◆ WHAT YOU ARE ASKED TO DO: Repeat exactly the line with "Given: Open the PC2 device on workspace" and each line after it to the end of the data below; pictures stay out.

◆ DATA PROVIDED:
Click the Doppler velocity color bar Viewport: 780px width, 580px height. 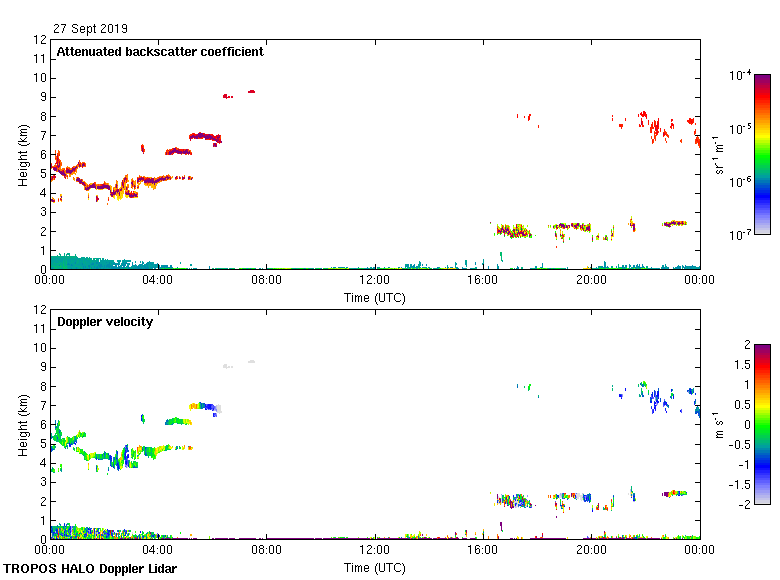(x=762, y=424)
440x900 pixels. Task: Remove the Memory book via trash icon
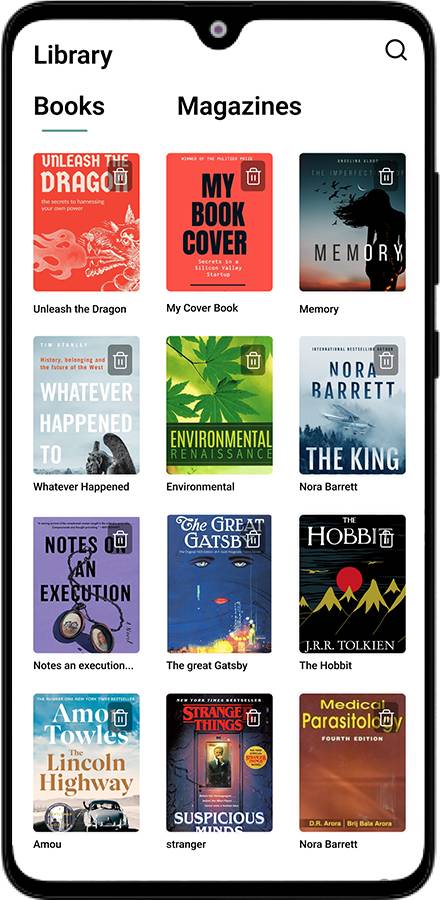tap(386, 176)
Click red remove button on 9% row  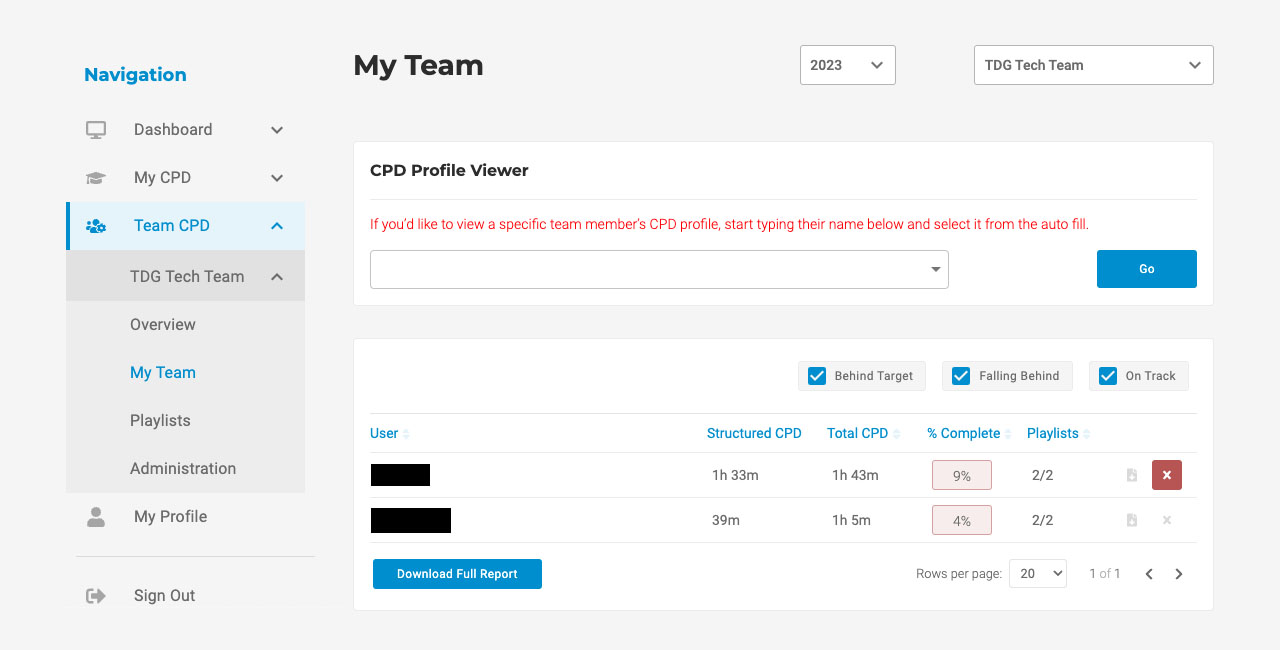[1167, 475]
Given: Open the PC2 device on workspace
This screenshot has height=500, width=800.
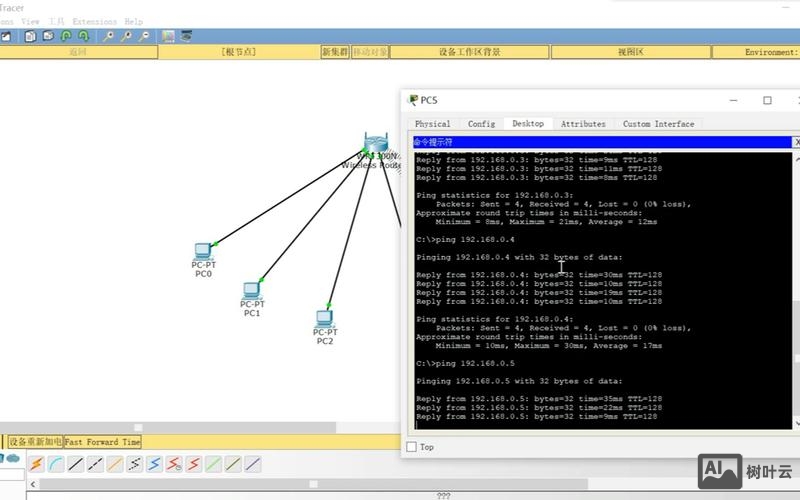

◆ WRITTEN RESPONSE:
Given: Open the PC2 device on workspace
This screenshot has height=500, width=800.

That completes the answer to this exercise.